En 1972, David Bowie no sólo se limitó a concebir The Rise and Fall of Ziggy Stardust and the Spiders from Mars, sino que, como lo hizo también con Iggy Pop, reorientó la carrera de su admirado Reed –caído en desgracia luego de abandonar su grupo emblemático–, produciéndole precisamente Transformer, álbum que enderezó el curso de una trayectoria que parecía condenada al fracaso comercial sempiterno. Para ello, Bowie consideró conveniente la introducción de una serie de cambios estilísticos acentuados (el glam rock transitaba entonces su época de oro), y como era de esperar, los hechos posteriores le dieron la razón. Sin embargo, Lou incluyó en el grueso de las composiciones su acostumbrada temática relativa a los personajes más extraños y marginales de las sórdidas esquinas de una ciudad que no siempre brilla, manteniendo de ese modo parte de su sello distintivo.

Si bien la ampulosa teatralidad ínsita en la estética glam no congeniaba en lo más mínimo con su perfil, Lou Reed lograba puntos de contacto con esta vertiente del rock, gracias a cierta ambigüedad sexual presente en algunas de sus letras. Asimismo, cabe destacar la colaboración de Mick Ronson, hombre de confianza de Bowie y genial guitarrista de The Spiders from Mars, quien pese a los problemas de comunicación que tuvo durante las grabaciones con el oriundo de New York, logró establecer con él un diálogo soberbio en el plano estrictamente musical.

La canción inicial, “Vicious”, es una pequeña joya que, en algún punto, retrotrae a la crudeza propia de la Velvet Undergroud, especialmente debido a los punteos distorsionados que Ronson introduce con reiteración, al tiempo que Lou canta sobre una pareja de sadomasoquistas: Vicious, you hit me with a flower.

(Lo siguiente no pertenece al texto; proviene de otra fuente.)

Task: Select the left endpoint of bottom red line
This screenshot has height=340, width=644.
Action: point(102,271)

You do it every hour. Oh baby, you’re so vicious. Vicious, you want me to hit you with a stick. But all I’ve got is a guitar pick.

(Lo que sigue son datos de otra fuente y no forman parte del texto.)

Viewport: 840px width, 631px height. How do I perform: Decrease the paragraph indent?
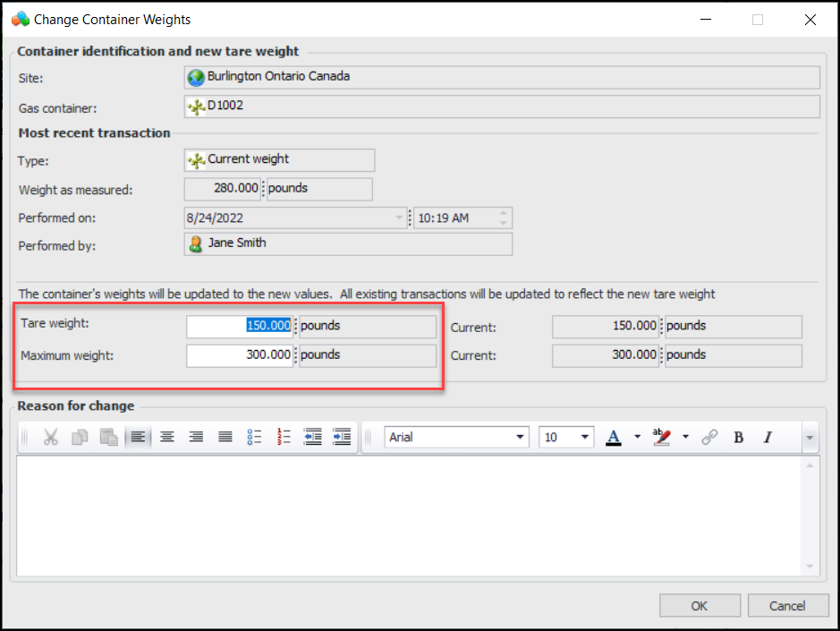312,437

Siempre he pensado que “Perfect Day” es una de las mejores baladas de la historia, equiparable con ciertas canciones de Lennon o McCartney. No adquirió verdadera popularidad sino hasta entrada la década del noventa, sobre todo al ser versionada por Duran Duran, y al aparecer en la banda sonora de la célebre película de Danny Boyle interpretada por Ewan McGregor. La letra ha sido objeto de mil y una interpretaciones, quizá a causa de su costado críptico: debajo de la faz romántica y el día perfecto, se esconde un dejo melancólico, gris y dramático. Los toques de piano, los arreglos de cuerda y la conmovedora interpretación vocal hacen el resto. En el pegadizo rocker “Hangin’ Round” se destacan los estridentes acordes y la buena vibración que la canción transmite en general.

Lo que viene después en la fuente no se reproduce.